How to complete this task — Take the records below and extract, word for word, the lines from the one containing "Where should I" through the final line, inclusive. Omit pictures.
Top of Records for this exercise
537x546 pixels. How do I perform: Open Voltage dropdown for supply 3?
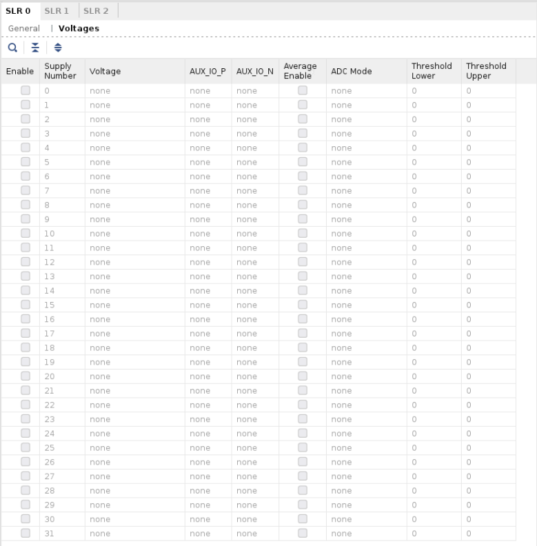[134, 134]
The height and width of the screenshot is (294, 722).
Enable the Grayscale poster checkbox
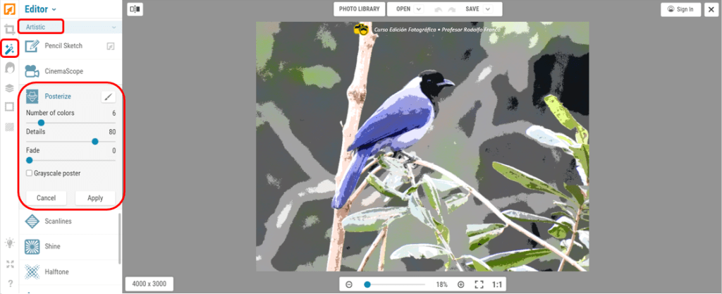(29, 173)
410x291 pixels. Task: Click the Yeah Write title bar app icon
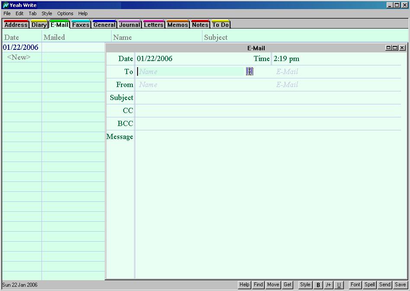coord(6,5)
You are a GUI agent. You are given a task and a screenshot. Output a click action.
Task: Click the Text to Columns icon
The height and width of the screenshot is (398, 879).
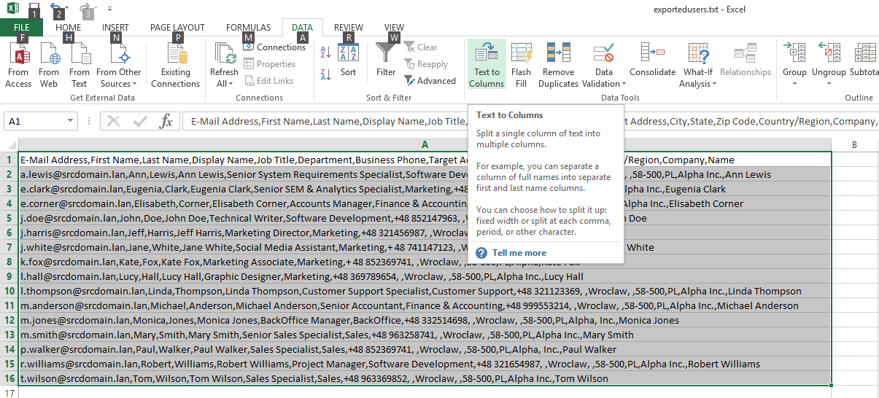point(487,53)
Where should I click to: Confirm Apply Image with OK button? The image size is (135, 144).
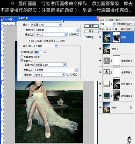[x=92, y=26]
Bottom of Records for this exercise
Reply —
Where should I click to: Confirm Apply Image with OK button? The image size is (135, 144).
[x=92, y=26]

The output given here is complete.